Extracted entries >>

============

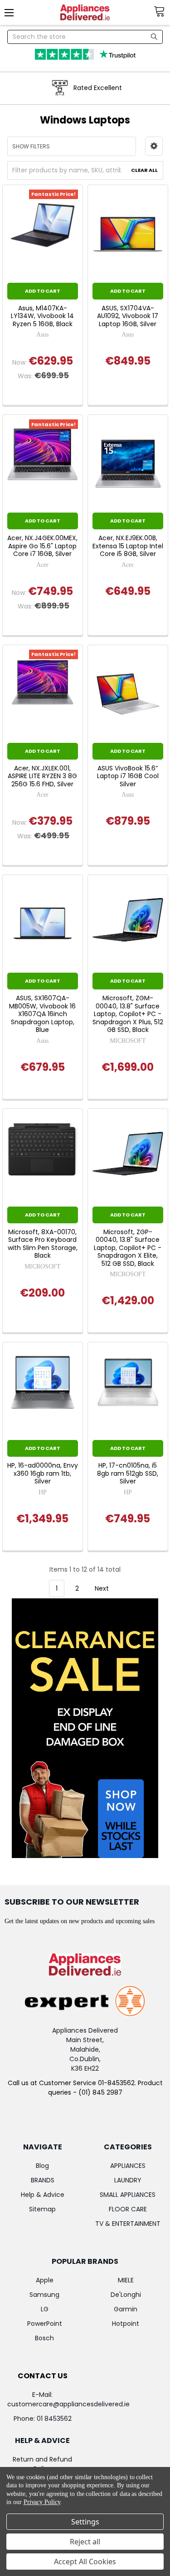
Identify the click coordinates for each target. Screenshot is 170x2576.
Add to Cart (42, 291)
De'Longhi (126, 2294)
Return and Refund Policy (42, 2464)
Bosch (44, 2338)
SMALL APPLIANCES (127, 2194)
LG (45, 2309)
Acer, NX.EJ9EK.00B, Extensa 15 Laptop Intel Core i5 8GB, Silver (127, 546)
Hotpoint (125, 2323)
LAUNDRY (127, 2180)
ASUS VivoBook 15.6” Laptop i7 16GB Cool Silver (128, 777)
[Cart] (162, 12)
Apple (44, 2280)
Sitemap (42, 2209)
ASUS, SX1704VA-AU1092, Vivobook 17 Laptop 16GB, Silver (127, 316)
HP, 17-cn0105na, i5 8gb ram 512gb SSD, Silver (127, 1474)
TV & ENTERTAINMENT (127, 2223)
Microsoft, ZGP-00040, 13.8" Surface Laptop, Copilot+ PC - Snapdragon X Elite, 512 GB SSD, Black (127, 1248)
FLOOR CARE (128, 2209)
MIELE (126, 2280)
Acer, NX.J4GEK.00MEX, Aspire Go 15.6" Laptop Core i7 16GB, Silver (42, 546)
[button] (154, 146)
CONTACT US (43, 2376)
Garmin (125, 2309)
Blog (42, 2165)
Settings (85, 2522)
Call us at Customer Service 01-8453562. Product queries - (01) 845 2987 (85, 2087)
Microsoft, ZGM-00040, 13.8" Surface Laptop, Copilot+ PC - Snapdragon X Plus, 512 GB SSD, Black (127, 1014)
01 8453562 (54, 2418)
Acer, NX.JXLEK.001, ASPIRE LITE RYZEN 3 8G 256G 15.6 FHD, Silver (42, 777)
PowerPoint (44, 2323)
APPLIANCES (128, 2165)
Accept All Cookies (85, 2561)
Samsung (44, 2294)
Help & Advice (42, 2194)
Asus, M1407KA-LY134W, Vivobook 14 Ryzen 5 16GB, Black (42, 316)
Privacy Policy (42, 2502)
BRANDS (42, 2180)
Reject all (85, 2542)
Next (103, 1588)
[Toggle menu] (12, 12)
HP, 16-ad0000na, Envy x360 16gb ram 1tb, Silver (42, 1474)
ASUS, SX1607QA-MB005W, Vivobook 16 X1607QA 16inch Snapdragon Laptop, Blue (42, 1014)
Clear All (144, 170)
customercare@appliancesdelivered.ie (68, 2404)
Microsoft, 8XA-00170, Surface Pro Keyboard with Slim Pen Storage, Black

============

What is asked >> Please reproduce the entries verbatim, starting at the line that contains "Settings (85, 2522)" and ending at the last entry.

Result of this exercise >>
Settings (85, 2522)
Call us at Customer Service 01-8453562. Product queries - (01) 845 2987 (85, 2087)
Microsoft, ZGM-00040, 13.8" Surface Laptop, Copilot+ PC - Snapdragon X Plus, 512 GB SSD, Black (127, 1014)
01 8453562 (54, 2418)
Acer, NX.JXLEK.001, ASPIRE LITE RYZEN 3 8G 256G 15.6 FHD, Silver (42, 777)
PowerPoint (44, 2323)
APPLIANCES (128, 2165)
Accept All Cookies (85, 2561)
Samsung (44, 2294)
Help & Advice (42, 2194)
Asus, M1407KA-LY134W, Vivobook 14 Ryzen 5 16GB, Black (42, 316)
Privacy Policy (42, 2502)
BRANDS (42, 2180)
Reject all (85, 2542)
Next (103, 1588)
[Toggle menu] (12, 12)
HP, 16-ad0000na, Envy x360 16gb ram 1tb, Silver (42, 1474)
ASUS, SX1607QA-MB005W, Vivobook 16 X1607QA 16inch Snapdragon Laptop, Blue (42, 1014)
Clear All (144, 170)
customercare@appliancesdelivered.ie (68, 2404)
Microsoft, 8XA-00170, Surface Pro Keyboard with Slim Pen Storage, Black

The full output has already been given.